Übernahme eines McDonald’s:
Im Namen des Volkes

Die Beweise gegen mich sind eindeutig: Mein Name steht auf Anteilschein Nr. 434 der Immobilienfirma «La Part du ­Peuple». Übersetzt: Das Stück Kuchen, das dem Volk zusteht. Eine verrückte Geschichte.

Oliver Fahrni, Frankreich-Korrespondent work

Alles begann mit einem McDonald’s im armen 14. Marseiller Bezirk: 75 Prozent Jugendarbeitslosigkeit, viele Alleinerziehende, fürchterliche Wohn­ver­hältnisse. Wer reden, feiern oder flirten wollte, ging zum «McDo» auf die Terrasse, zwischen Wohnblocks und Schnellstrasse. Fünfzig Frauen und Männer arbeiteten dort, eine kämpferische Belegschaft um den Gewerkschafter Kamel Guémari. Doch Ende 2019 machte der Betreiber den Laden dicht.

Dann kamen Covid und Lockdown. Die kleinen Einkommen aus Minijobs und der informellen Ökonomie (Reparaturen, Läden, Putzen, Drogenhandel usw.) brachen weg. Die Schulkantinen, wo viele Kinder ihre einzige warme Mahlzeit assen, blieben zu. In Marseille brach Hunger aus. Hilfs­organisationen wie der «Secours populaire» waren rasch am Anschlag.

BEWEIS: work-Autor Oliver Fahrni gehört jetzt ein Anteil eines Volks-McDonald’s. (Foto: ZVG)

«Unerträglich», befand Gewerkschafter Guémari. Seine Bitte an McDonald’s, den Laden für die Lebensmittelverteilung nutzen zu dürfen, beantwortete der US-Konzern nie. Also beschlossen Guémari und einige Mitstreitende, den «McDo» kurzerhand zu requirieren. Im Namen des Volkes.

So wurde ein Fastfood zur Drehscheibe im Kampf gegen den Hunger. In den Kühlräumen lagern nun Gemüse, Eier und Früchte. Eine Brigade kocht in riesigen Töpfen. Über den Drive-in-Schalter werden Lebensmittelpakete ausgegeben. 150 Freiwillige aus dem Quartier und aus linken Gruppen verteilen Pakete und warmes Essen in der ganzen Stadt. Und hielten so 100’000 Menschen über Wasser. Enorm.

***

* IHRE AUFGABE
Nennen Sie bitte alle Lebensmittel, die laut dem Seitenauszug jetzt in den Kühlräumen lagern.

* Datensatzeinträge
***

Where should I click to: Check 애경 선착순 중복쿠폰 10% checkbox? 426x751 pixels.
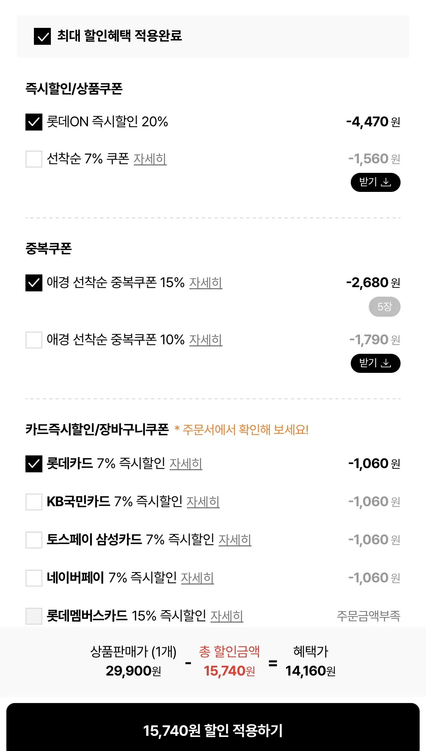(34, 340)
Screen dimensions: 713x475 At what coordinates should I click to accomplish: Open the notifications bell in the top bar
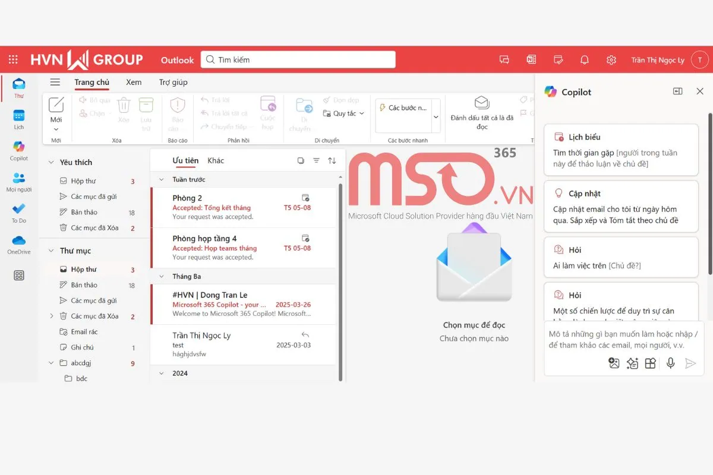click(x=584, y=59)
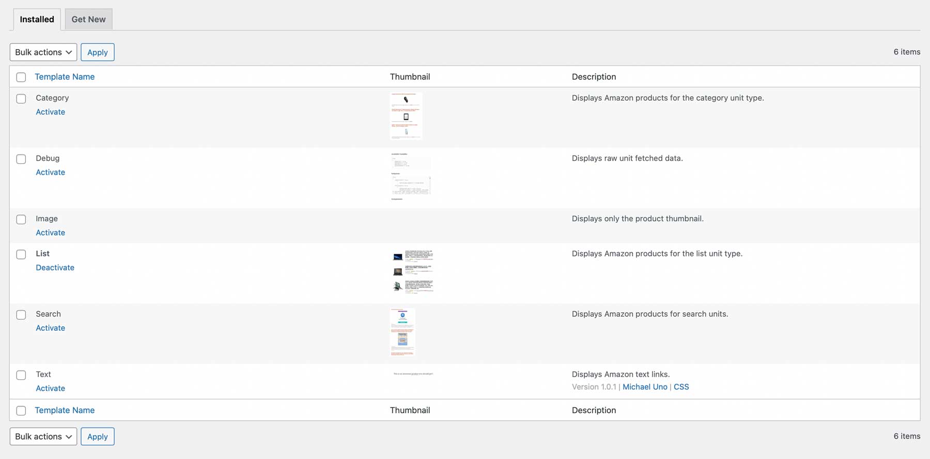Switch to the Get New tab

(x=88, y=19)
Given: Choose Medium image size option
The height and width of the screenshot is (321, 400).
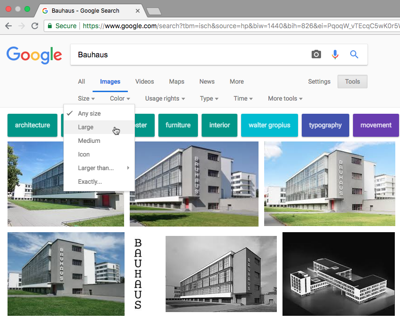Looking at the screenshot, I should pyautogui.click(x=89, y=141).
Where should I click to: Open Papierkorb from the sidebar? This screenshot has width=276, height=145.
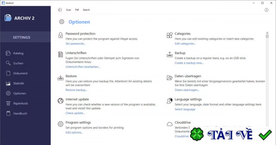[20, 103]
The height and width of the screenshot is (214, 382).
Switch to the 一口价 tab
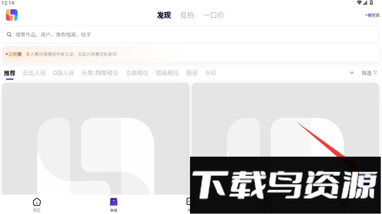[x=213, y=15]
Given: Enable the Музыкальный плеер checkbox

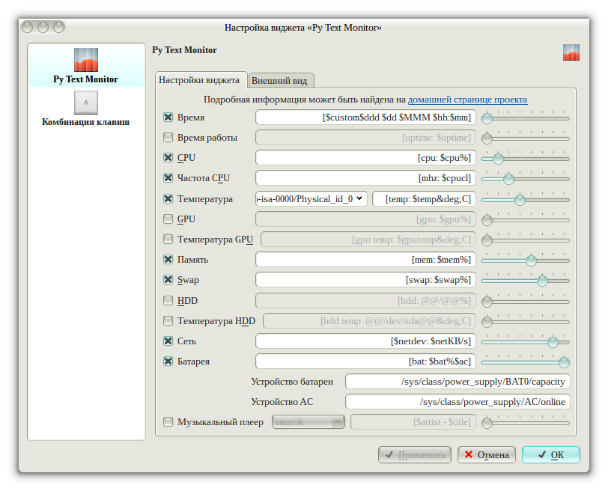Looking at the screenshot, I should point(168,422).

***

* LÖSUNG
Gemüse, Eier und Früchte.